12. Ms Phan qualified for NSA and PPP as the family member of an Australian citizen or permanent resident under s 3(1) of the Social Security Legislation Amendment (Newly Arrived Residents Waiting Period and Other Measures) Act 1997. Hence, she was exempted from the usual 104 week waiting period after gaining permanent residence that applies to other migrants. However, s 596A of the Act requires Centrelink to undertake investigations before granting NSA where there is an assurance of support in place.
596A A person is not qualified for newstart allowance in respect of a period if the Secretary is satisfied that throughout the period:
(a)an assurance of support was in force in respect of the person (in this section called the assuree ); and
(b)the person who gave the assurance of support was willing and able to provide an adequate level of support to the assuree; and
(c)it was reasonable for the assuree to accept that support.

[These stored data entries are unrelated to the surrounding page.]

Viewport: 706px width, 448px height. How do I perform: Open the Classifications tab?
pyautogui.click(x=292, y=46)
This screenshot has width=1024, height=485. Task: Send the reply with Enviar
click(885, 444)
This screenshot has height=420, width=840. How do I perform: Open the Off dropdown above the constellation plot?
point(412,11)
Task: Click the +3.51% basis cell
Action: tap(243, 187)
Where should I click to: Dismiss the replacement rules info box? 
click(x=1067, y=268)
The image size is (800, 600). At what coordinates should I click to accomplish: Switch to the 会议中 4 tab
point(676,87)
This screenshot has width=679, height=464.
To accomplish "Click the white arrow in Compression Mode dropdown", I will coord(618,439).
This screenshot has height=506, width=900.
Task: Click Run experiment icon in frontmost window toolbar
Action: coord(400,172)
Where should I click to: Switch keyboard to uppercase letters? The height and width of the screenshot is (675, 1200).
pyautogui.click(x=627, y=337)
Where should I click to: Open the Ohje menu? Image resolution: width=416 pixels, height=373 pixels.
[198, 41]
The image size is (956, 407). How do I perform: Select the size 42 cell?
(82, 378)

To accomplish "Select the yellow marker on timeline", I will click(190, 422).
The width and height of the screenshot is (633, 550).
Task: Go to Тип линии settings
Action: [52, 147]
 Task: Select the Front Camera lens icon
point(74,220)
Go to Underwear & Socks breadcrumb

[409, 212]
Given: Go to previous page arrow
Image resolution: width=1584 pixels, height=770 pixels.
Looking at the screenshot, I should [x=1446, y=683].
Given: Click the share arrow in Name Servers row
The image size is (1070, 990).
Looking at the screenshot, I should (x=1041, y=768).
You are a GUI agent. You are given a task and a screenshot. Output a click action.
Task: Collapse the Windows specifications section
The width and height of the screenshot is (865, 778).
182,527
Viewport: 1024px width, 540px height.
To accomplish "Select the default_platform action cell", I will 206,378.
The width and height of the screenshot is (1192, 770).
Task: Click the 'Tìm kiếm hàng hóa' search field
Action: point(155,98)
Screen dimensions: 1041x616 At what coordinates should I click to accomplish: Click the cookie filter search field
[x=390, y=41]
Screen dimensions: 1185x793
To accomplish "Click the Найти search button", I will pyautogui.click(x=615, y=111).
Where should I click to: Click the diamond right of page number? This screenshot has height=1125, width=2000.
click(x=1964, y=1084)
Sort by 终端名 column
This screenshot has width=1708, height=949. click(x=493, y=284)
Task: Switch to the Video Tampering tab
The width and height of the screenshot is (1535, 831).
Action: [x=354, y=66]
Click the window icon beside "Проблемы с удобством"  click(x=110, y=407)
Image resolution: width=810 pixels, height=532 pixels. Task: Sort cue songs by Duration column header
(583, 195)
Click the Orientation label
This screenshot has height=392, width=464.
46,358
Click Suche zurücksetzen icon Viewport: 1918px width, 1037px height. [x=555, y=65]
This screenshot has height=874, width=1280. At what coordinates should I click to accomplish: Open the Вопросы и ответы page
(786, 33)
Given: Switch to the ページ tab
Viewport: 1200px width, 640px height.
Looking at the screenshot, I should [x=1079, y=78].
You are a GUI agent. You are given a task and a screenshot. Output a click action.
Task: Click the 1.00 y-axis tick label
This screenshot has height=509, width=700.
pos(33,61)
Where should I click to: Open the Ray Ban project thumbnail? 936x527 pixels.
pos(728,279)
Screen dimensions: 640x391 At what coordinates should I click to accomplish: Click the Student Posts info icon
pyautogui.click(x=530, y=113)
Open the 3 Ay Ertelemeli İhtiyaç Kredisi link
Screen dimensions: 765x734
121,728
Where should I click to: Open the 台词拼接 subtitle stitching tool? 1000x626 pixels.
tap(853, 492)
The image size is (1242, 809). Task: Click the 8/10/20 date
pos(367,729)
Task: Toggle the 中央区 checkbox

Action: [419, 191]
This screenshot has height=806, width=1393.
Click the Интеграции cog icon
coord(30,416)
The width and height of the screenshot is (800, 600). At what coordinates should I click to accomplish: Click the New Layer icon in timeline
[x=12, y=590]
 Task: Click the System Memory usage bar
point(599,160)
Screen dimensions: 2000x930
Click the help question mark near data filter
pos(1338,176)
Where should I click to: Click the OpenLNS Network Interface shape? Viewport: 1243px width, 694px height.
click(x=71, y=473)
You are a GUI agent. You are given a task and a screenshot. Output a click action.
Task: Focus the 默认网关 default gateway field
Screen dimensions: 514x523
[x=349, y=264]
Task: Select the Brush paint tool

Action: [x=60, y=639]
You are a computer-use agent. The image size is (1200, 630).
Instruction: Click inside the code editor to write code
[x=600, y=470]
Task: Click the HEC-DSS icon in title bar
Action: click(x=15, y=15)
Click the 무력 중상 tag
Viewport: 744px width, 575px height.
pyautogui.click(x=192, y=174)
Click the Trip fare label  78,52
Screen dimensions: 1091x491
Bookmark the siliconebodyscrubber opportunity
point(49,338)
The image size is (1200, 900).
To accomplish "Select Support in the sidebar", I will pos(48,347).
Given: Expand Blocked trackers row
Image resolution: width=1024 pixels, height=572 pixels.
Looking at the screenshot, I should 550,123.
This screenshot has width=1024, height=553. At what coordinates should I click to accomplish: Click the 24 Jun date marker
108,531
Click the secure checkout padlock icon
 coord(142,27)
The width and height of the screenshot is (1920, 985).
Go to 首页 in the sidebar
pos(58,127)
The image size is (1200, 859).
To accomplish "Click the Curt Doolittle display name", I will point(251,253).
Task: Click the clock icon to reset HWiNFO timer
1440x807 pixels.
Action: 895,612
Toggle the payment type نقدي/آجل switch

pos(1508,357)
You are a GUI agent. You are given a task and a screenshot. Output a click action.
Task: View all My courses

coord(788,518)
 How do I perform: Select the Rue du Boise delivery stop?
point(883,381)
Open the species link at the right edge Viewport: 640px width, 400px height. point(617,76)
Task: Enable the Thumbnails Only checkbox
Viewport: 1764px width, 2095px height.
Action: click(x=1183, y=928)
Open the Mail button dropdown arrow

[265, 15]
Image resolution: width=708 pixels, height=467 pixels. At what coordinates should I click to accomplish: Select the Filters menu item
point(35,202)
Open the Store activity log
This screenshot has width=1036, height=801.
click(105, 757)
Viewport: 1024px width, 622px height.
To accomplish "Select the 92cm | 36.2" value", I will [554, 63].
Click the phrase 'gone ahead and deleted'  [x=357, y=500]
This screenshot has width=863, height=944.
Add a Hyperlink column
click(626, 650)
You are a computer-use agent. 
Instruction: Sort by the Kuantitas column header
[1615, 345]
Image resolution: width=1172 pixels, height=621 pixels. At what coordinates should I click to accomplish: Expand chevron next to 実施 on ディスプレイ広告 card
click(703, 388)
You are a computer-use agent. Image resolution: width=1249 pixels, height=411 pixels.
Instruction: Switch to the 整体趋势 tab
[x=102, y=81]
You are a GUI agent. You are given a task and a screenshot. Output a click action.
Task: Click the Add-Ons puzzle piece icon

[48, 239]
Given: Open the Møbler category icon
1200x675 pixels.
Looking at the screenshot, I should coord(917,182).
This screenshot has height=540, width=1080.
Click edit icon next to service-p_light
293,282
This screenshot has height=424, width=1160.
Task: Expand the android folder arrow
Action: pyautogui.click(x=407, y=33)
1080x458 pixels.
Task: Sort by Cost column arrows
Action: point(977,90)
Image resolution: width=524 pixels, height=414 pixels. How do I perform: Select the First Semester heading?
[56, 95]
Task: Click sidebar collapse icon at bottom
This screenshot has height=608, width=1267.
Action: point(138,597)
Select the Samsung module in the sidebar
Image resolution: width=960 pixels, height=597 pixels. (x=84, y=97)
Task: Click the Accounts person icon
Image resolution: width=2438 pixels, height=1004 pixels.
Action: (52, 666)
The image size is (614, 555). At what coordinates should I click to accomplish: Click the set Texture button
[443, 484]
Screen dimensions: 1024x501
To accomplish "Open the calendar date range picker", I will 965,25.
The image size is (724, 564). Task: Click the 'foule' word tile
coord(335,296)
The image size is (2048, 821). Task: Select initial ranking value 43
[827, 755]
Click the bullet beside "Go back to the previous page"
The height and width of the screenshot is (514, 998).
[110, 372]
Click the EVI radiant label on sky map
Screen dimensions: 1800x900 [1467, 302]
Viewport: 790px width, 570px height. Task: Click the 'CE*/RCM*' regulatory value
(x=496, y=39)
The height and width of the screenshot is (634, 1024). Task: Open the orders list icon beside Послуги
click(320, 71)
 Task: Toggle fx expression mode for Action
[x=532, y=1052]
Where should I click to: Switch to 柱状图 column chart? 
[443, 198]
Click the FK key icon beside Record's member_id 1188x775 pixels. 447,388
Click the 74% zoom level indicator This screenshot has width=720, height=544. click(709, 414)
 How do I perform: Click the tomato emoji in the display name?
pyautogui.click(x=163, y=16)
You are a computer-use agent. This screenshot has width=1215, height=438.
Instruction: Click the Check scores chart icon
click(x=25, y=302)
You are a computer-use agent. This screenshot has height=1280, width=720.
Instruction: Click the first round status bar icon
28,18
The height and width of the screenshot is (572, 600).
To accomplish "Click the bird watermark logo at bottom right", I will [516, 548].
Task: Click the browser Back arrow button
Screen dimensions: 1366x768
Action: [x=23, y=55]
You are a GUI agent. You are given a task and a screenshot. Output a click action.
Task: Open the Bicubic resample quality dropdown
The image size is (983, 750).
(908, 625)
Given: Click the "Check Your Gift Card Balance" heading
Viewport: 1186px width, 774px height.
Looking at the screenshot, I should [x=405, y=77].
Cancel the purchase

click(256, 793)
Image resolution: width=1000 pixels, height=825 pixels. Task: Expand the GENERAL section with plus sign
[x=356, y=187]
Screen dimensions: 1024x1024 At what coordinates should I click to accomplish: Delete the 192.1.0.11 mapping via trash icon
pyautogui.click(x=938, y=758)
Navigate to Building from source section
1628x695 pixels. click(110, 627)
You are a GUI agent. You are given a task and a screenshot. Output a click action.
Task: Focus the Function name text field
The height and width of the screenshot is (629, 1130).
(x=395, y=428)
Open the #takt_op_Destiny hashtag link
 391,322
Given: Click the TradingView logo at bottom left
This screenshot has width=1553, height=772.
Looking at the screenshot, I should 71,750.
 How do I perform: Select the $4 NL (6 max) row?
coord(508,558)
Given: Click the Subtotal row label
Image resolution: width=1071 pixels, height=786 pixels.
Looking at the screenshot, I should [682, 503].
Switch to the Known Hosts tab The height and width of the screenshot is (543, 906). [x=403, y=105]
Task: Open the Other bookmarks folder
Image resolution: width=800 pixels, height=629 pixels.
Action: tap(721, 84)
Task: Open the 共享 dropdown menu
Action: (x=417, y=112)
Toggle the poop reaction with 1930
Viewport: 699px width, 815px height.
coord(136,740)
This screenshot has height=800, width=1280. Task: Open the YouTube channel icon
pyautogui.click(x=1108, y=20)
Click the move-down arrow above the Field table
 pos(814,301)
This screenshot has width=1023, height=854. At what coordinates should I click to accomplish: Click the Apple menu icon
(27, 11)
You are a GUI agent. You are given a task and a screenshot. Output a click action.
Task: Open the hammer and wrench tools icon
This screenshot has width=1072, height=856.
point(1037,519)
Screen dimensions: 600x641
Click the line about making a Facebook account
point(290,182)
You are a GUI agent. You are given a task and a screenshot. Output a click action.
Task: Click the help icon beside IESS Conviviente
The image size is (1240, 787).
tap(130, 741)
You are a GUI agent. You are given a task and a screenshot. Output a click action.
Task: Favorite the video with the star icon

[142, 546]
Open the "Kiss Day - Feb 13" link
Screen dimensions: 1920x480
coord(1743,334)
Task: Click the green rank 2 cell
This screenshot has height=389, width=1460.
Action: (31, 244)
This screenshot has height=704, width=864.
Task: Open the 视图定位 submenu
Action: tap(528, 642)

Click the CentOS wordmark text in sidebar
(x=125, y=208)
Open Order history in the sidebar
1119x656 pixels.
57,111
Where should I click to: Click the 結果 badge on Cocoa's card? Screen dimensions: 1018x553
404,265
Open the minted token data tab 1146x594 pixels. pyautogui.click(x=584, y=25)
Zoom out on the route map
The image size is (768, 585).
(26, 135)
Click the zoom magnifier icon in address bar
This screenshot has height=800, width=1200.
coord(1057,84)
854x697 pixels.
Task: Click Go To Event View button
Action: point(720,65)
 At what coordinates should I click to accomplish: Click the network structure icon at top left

13. Ms Phan was paid NSA without Centrelink conducting any check as to whether the assurer could provide support to her. There is no record of Centrelink making any attempt to contact the assurer by telephone or in writing until after the period for which the assurance of support had been given had almost expired. The assurer gave evidence that he was not contacted. Centrelink has conceded that there were administrative errors in its dealings with this case.
14. Given Centrelink’s failure to undertake the checks prescribed in s 596A, it is arguable that the payment of NSA to Ms Phan was due solely to administrative error. Section 1237A of the Act provides for waiver of debt in certain circumstances if a payment has been made because of administrative error.
1237A.(1) Subject to subsection (1A), the Secretary must waive the right to recover the proportion of a debt that is attributable solely to an administrative error made by the Commonwealth if the debtor received in good faith the payment or payments that gave rise to that proportion of the debt.
Note: Subsection (1) does not allow waiver of a part of a debt that was caused partly by administrative error and partly by one or more other factors (such as error by the debtor)….
15. However, the assurer cannot benefit from a waiver due to error on Centrelink’s part pursuant to s 1237A(1). Ms Phan received the payments, not he.
16. The only waiver provision that appears to be available to Mr Phan is that found in s 1237AAD on the ground of special circumstances. It was that provision that the SSAT relied upon in waiving the debt.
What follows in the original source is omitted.